Not enough to jeopardize an offer you like (hard to find PE shops with decent cultures) or goodwill with the team. My first thought was agreeing with DickFuld, just let them know the situation so they can give you feedback; possibly upside with unlikely downside. But on second thought, I agree with ke18sb, if you knew the start date ahead of time and didn't mention your bonus coming in later, then it could be considered a re-trade.

 

Another factor to consider is that if you start now at the PE fund, you will get ~9 months worth of a PE stub (assuming payout is based on a CY2019) vs. 5-6 max (assuming you leave immediately after your paid and start right away). By the time you are in a position where you can start to add real value (let's call it 2-3 months), you're looking at a courtesy number not really indicative of your performance if you wait till june / july to start

 

Guys - I'm really not sure what the problem here is. I really can't stress this enough with juniors I am mentoring -- at such young age starting in an apprentice business, money should be the last factor you consider on your checklist. I didn't say it was not important, however. As someone above said, it is extremely hard to find PE firms with good culture and $100k is chump change. Real money comes in when you have carry and co-invest.

Take the job.

 

There's never a reason not to negotiate - it can be done in a very friendly way and if the PE firm is professional in any way they won't hold it against him. There's really not much of a downside to saying "I'd love to join your firm, but I'm giving up a fairly substantial accrued bonus to do so. Would you be able to offer a signing bonus of $XX to help offset that"? If they say no, he can then decide whether he still wants to take the offer. No harm no foul.

 

Not sure about you, but a $100K is a lot of fucking money. I would explain it to the PE firm. They can either let you come on board after you've collected your bonus or pay you out on your bonus.
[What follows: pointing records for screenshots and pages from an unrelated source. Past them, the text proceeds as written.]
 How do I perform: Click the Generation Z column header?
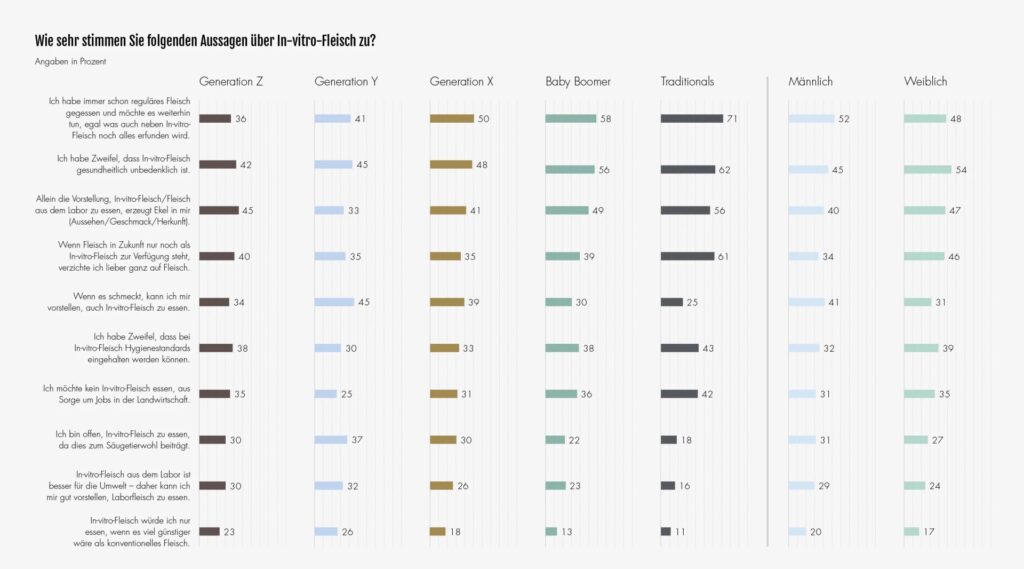tap(231, 81)
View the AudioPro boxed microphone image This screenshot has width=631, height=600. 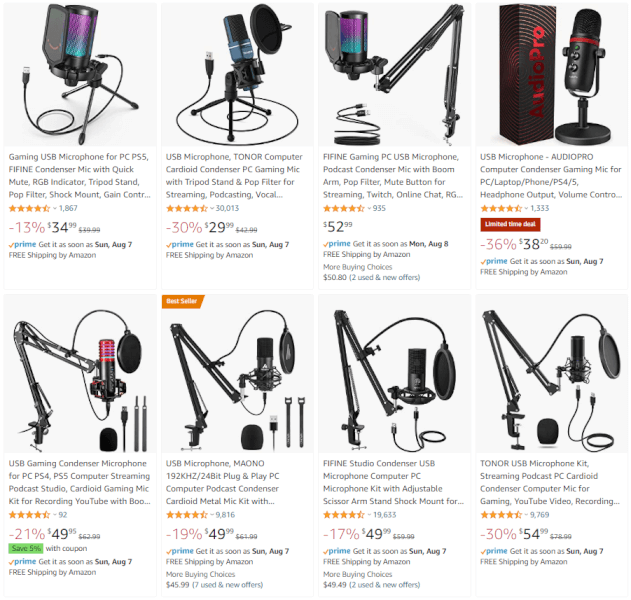[x=551, y=74]
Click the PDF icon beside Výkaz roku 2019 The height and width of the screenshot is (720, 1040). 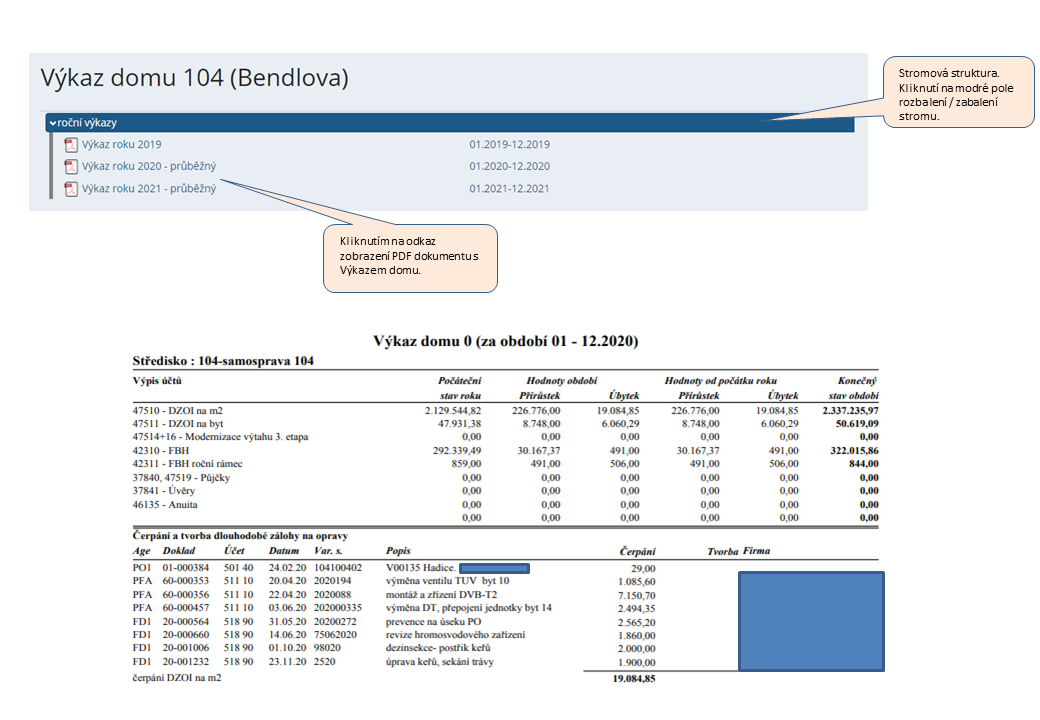[71, 145]
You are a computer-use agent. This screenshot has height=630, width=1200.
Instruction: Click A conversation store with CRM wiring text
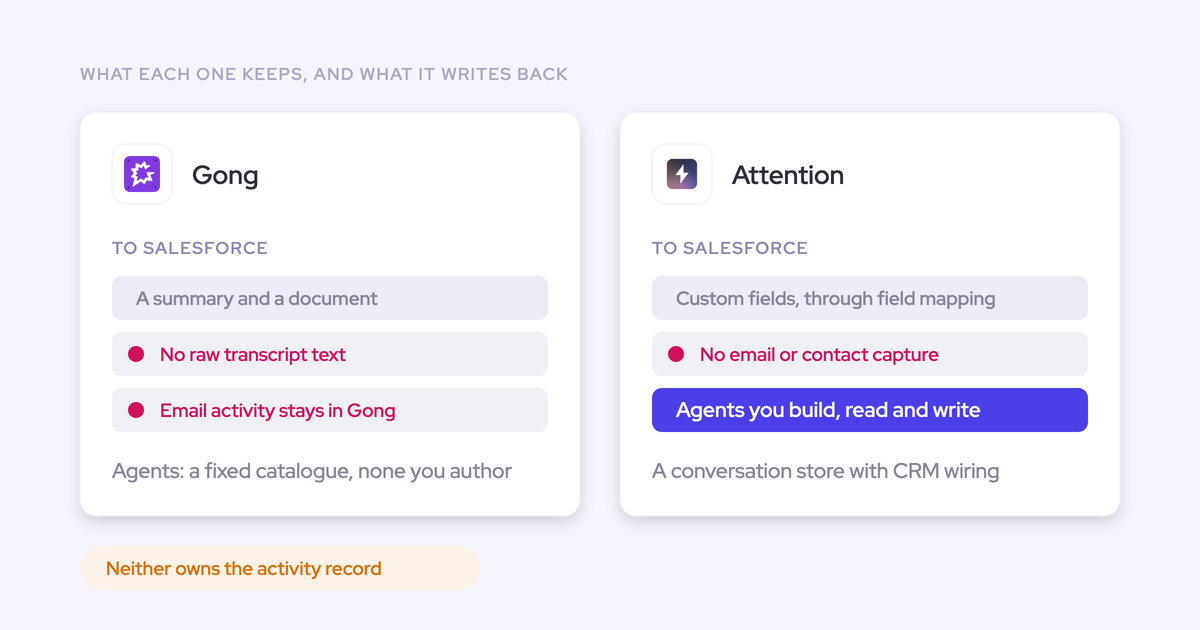[826, 471]
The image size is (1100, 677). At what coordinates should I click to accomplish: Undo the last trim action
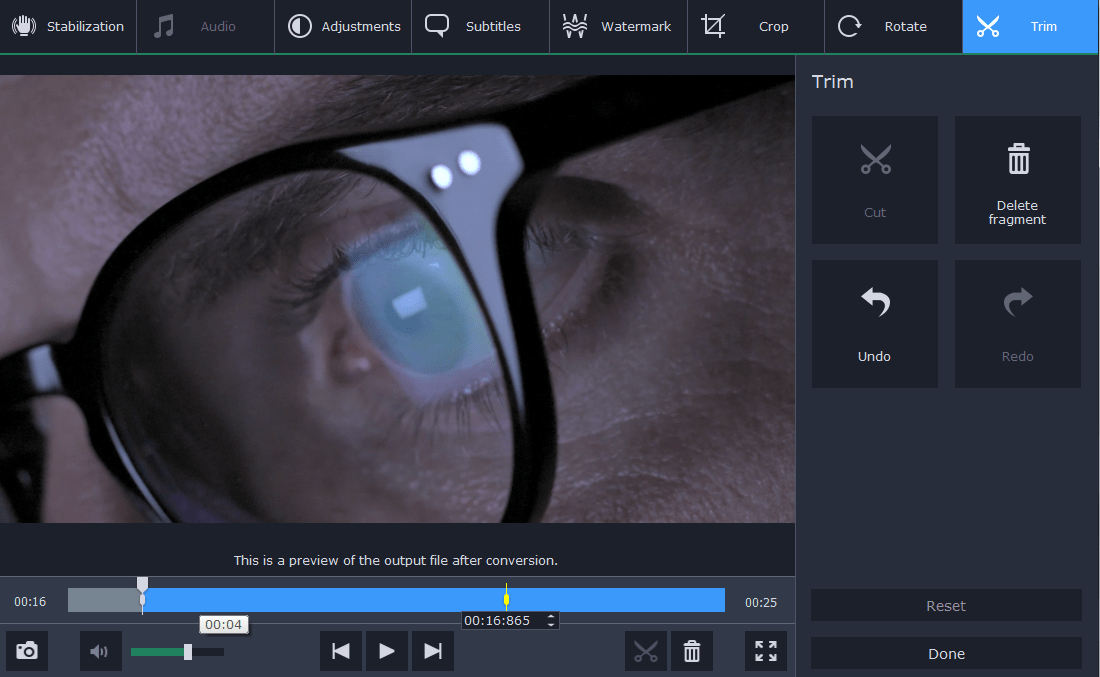[874, 324]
In my experience, you would just get paid your full bonus potential, but you may have to produce documentation showing your compensation structure.

I mean, if you're fine with where you are, and this isn't the opportunity to join BX or Apollo or something, just coast until you get your bonus. Then start looking and maybe something even better may present itself.

Good luck my dude.

 

You don't just leave $100k to $120k on the table. That's serious cash.

A few things to highlight: they're not the only PE in town; if you recruited successfully with them you could do so elsewhere as well; you're not in a rush to ditch your current gig.

To me it's a no brainer.

You go back to them and make them cover a portion of the bonus. I would start with a 60k ask. Don't accept less than 40k. If they walk away, continue recruiting.

 

Thanks for keeping us updated. Will be interesting to hear your decision/result

By the way, I think you shared a little too much specific information in your initial post. Assuming you didn't change some dates/numbers/details around, it could be personally identifiable. Maybe one of us saying not to push them for comp is from the PE shop (joking about that last bit)

 

Not only can you approach the PE firm and say "I would love to join your firm, but I'm leaving $120k on the table, is there anything you can do to help make my decision easier?" You can also leverage your bank on your way out. I know of several instances in my previous life where top bucket analysts got paid early on their way out. Afterall, you will be involved in decision making that can affect their deal flow in the future. At the end of the day though, if you have to forgo the entire amount and just leave it, that is the right decision to make. You won't care about that bonus in 2 - 3 years time.